TWO OF A KIND
Daughter follows in mom’s footsteps
Iva Marie Winstead of Bath decided to become a nurse after job shadowing in high school. She didn’t have to look far for a role model.
When Winstead receives her East Carolina University nursing pin on Dec. 15, her mother will pin her with the same pin she received when she earned her ECU nursing degree in 1988.
Her mom, Lucinda “Cindy” Winstead, is an ECU nursing faculty member. She asked permission from nursing administrators to fulfill a request from her daughter – that Cindy pin Iva during the traditional pinning ceremony in the College of Nursing’s departmental ceremony at noon Saturday.
Graduates receive the ECU nursing pin, with the university’s motto, “servire,” or to serve, across the center, one of the mainstays of nursing’s commencement rituals. Students in the first nursing class designed the pin more than 50 years ago.
A rowdy fall commencement for more than 2,000 graduates on Dec. 14 left 22-year-old Iva Winstead coated in confetti and Silly String.

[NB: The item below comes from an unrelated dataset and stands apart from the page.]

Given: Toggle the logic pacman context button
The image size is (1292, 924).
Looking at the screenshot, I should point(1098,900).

She enjoyed being with her friends as her mother joined faculty colleagues at the ceremony. While Friday was a great day, Iva Winstead said she is really excited about Saturday. “It will mean more since my mom is pinning me,” she said.

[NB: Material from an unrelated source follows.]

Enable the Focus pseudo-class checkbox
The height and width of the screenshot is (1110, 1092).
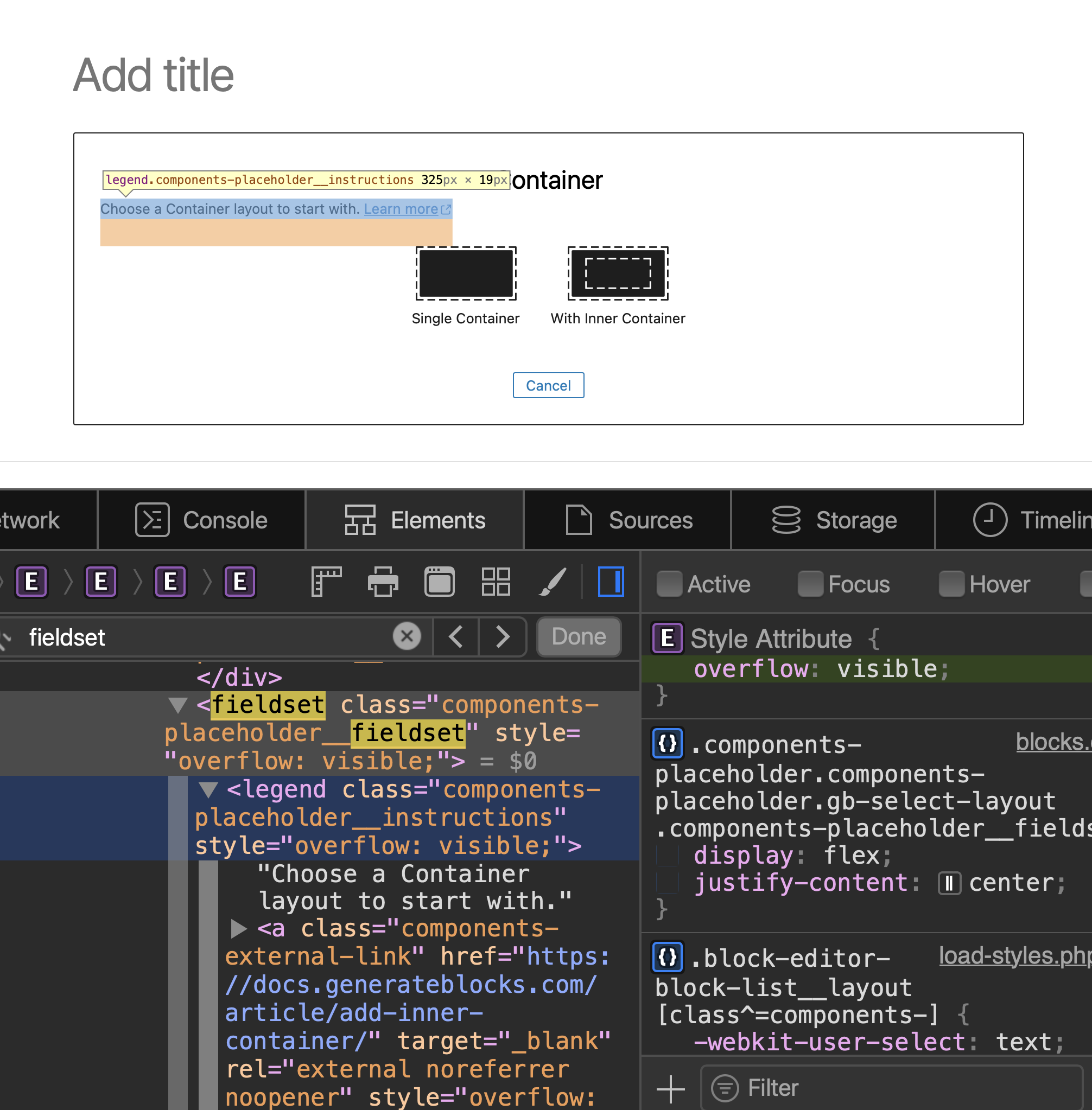coord(811,584)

Cindy Winstead also earned a master’s degree in nursing from ECU in 2007. The Winsteads had some of the same instructors while in nursing school, including Dr. Frances Eason and Karen Krupa. Dean of Nursing Sylvia Brown taught Cindy Winstead too. “It’s really been a unique experience for someone who taught me to also teach her,” Cindy Winstead said.
“I’d like to thank my mom for being an inspiration and role model for what a mom and nurse should be,” Iva said. “I hope to be half the mother and nurse she has been one day.”

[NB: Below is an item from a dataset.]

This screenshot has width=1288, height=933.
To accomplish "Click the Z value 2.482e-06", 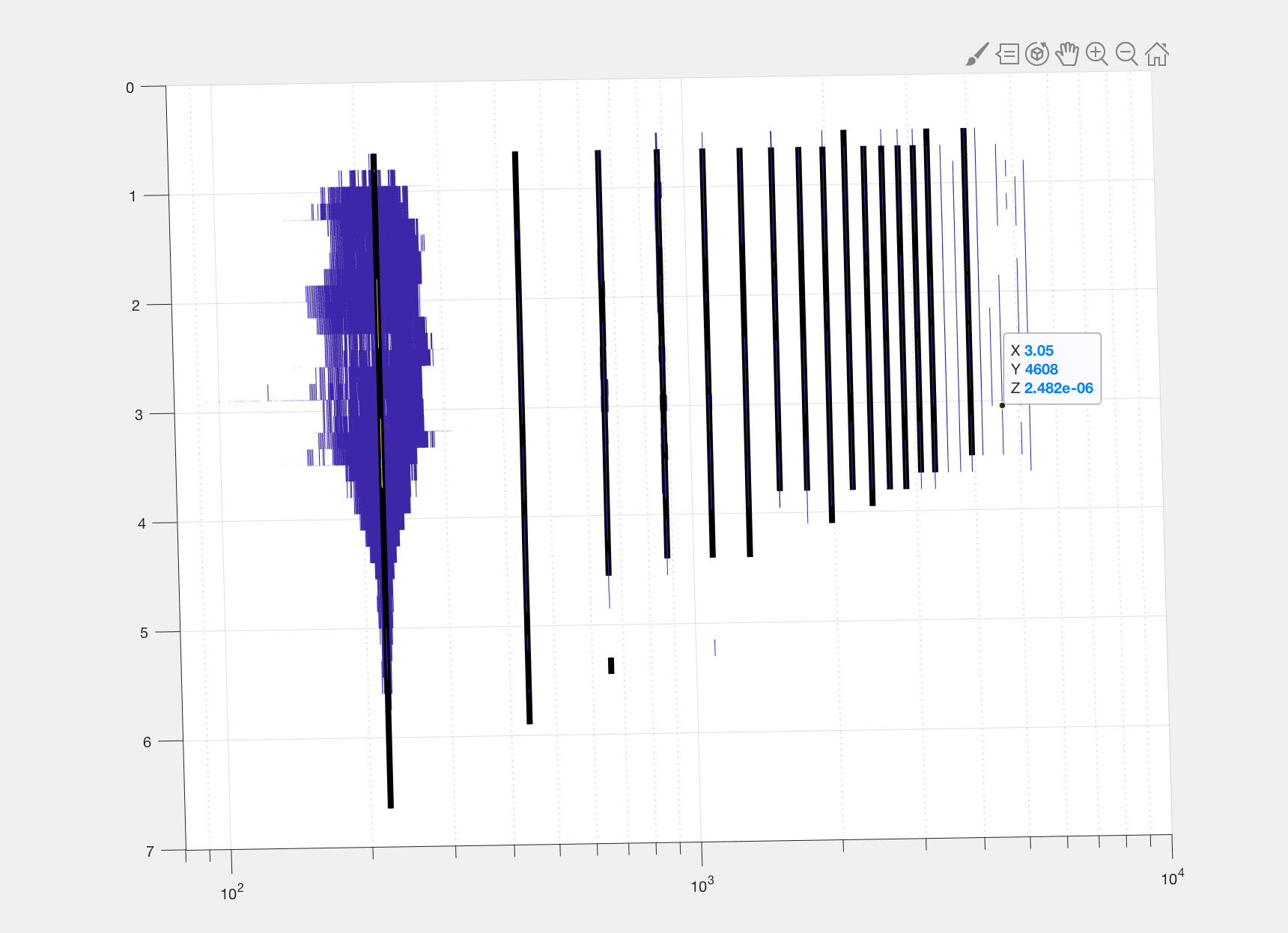I will click(1058, 389).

After spending the holidays with family and friends, Iva Winstead will take the National Council Licensure Examination next month. She plans to work at Vidant Medical Center in Greenville on the post-partum mother-baby unit in obstetrics, her mother’s specialty.
Iva Winstead was always interested in the medical field and had heard her mother talk about it all her life. But she became hooked through a job shadowing experience her senior year at Northside High School in Beaufort County.
“I love being able to help people and be with patients,” she told her mother.
Another faculty member, Dr. Alta Andrews, pinned her son, Adam, at his graduation in May.